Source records
++++++++++

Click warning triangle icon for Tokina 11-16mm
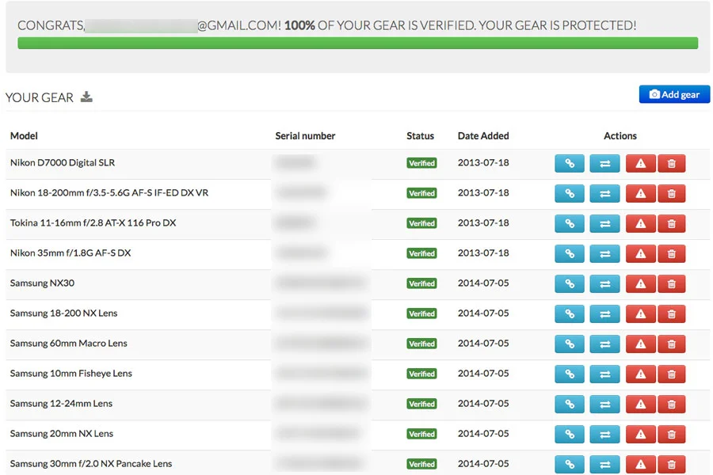This screenshot has width=713, height=475. [640, 223]
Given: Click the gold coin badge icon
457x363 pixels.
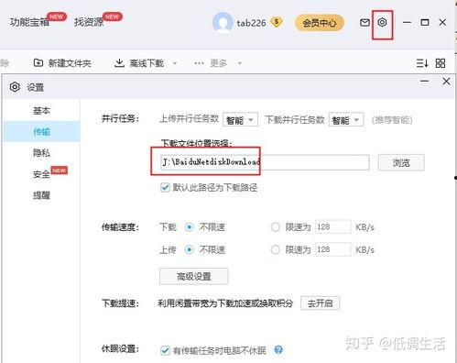Looking at the screenshot, I should (x=277, y=22).
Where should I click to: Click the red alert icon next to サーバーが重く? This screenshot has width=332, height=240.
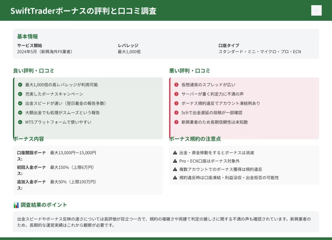176,94
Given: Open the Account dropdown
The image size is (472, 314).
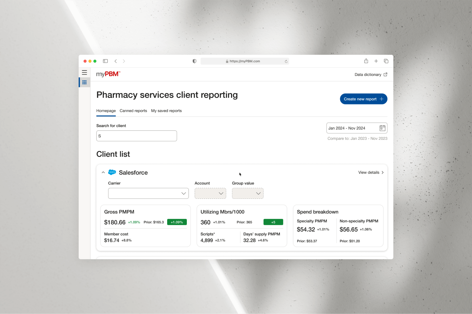Looking at the screenshot, I should click(210, 193).
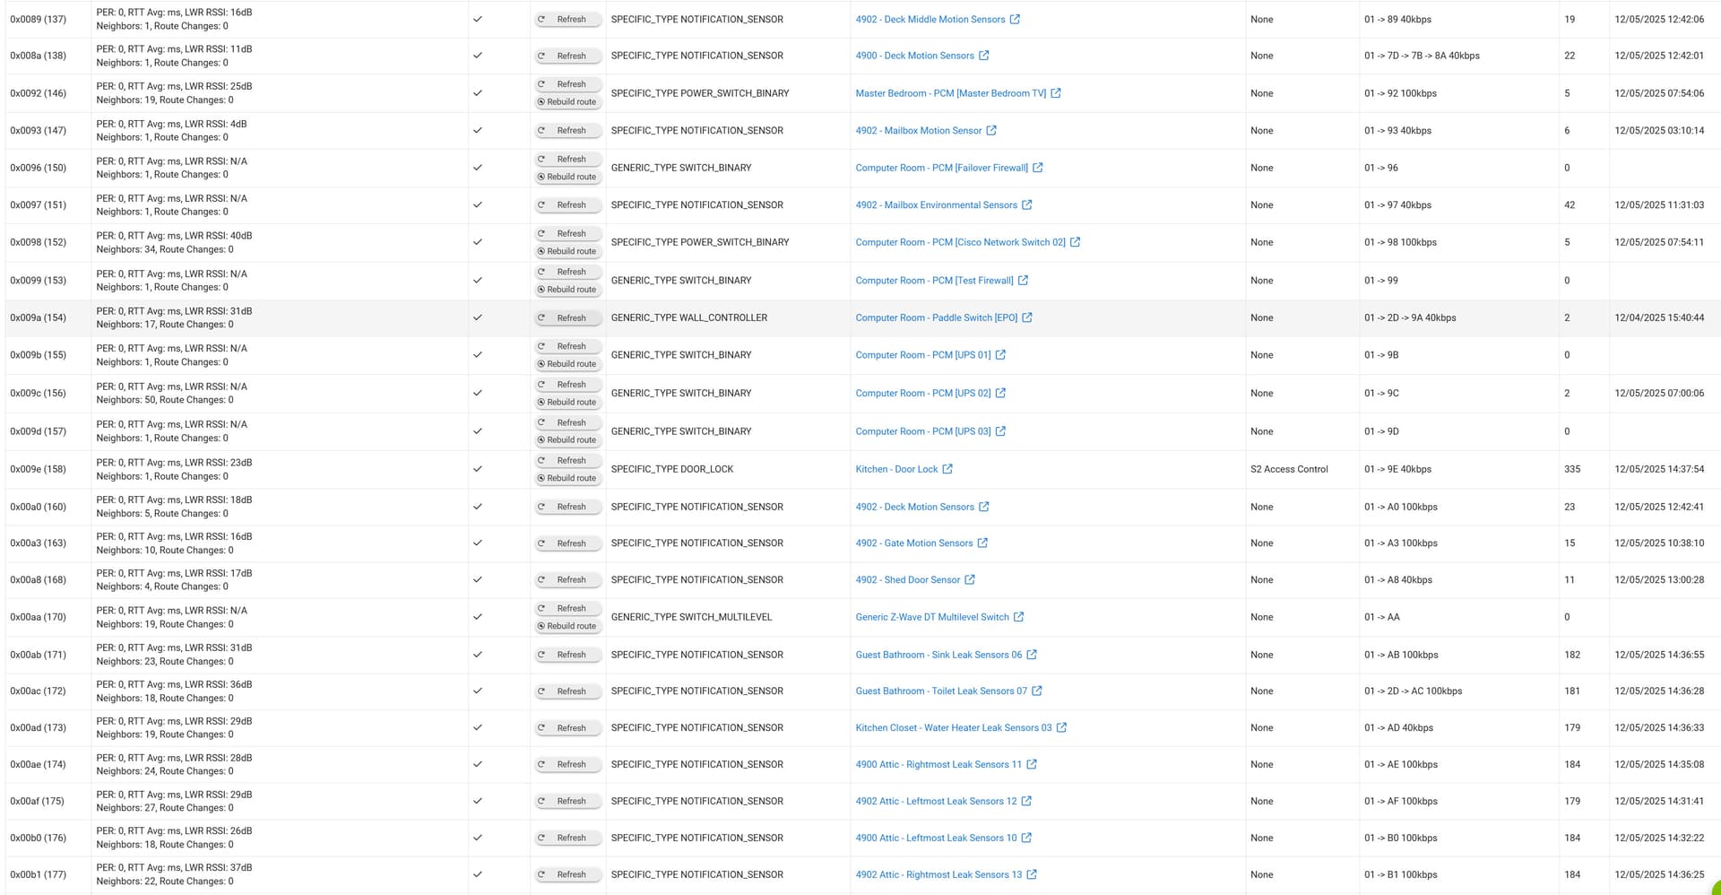The image size is (1721, 895).
Task: Click the checkmark on the 0x00aa row
Action: pos(479,617)
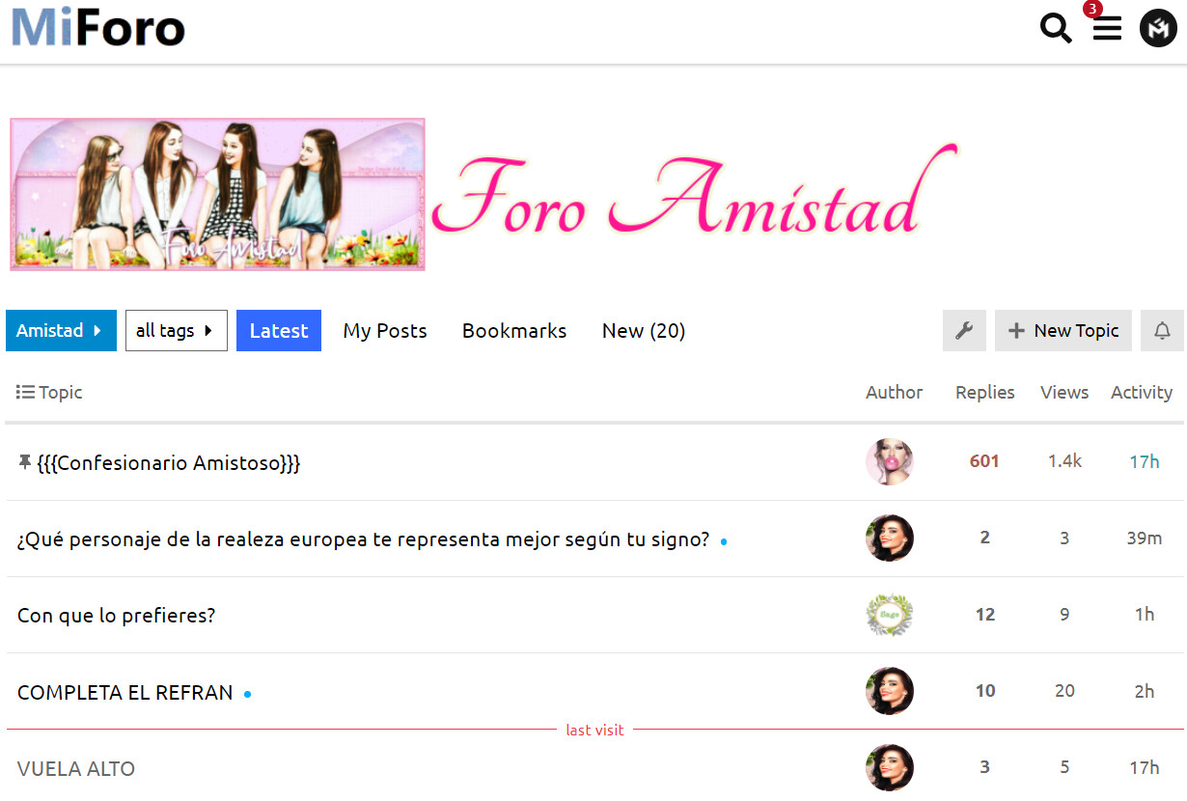
Task: Sort topics by Replies column header
Action: (984, 392)

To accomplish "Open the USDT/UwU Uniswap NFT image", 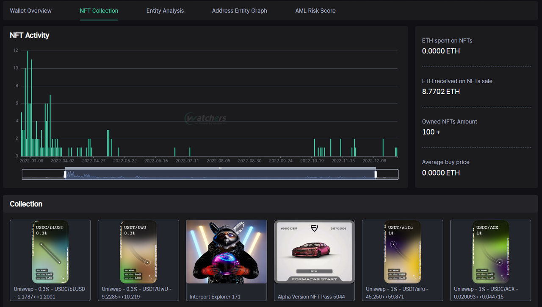I will point(138,252).
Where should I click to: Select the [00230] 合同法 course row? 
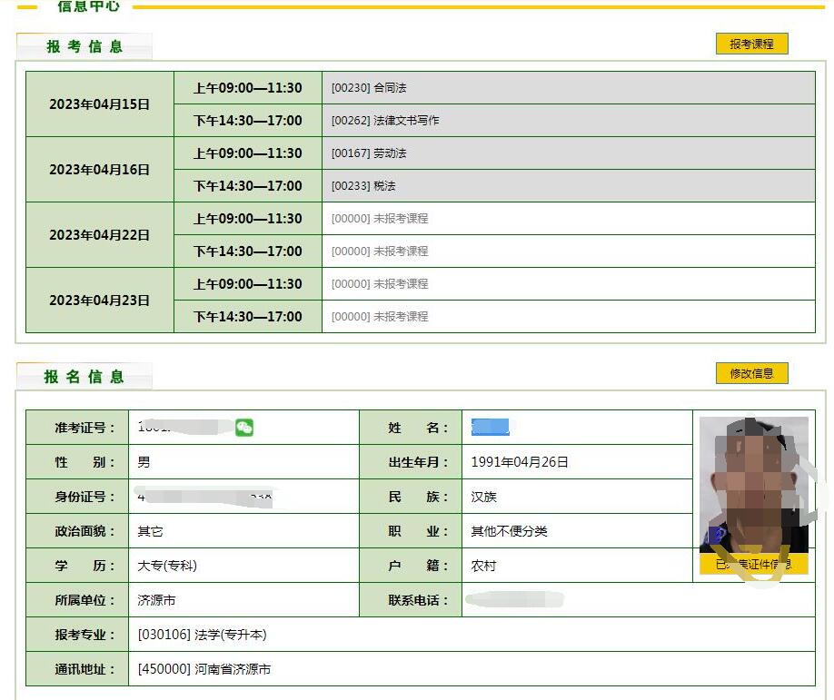point(369,88)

++++++++++

ASSIGNMENT = Check each line of the records for the word "Given", then state how many lines have it, as a number only.

WRITTEN REPLY = 2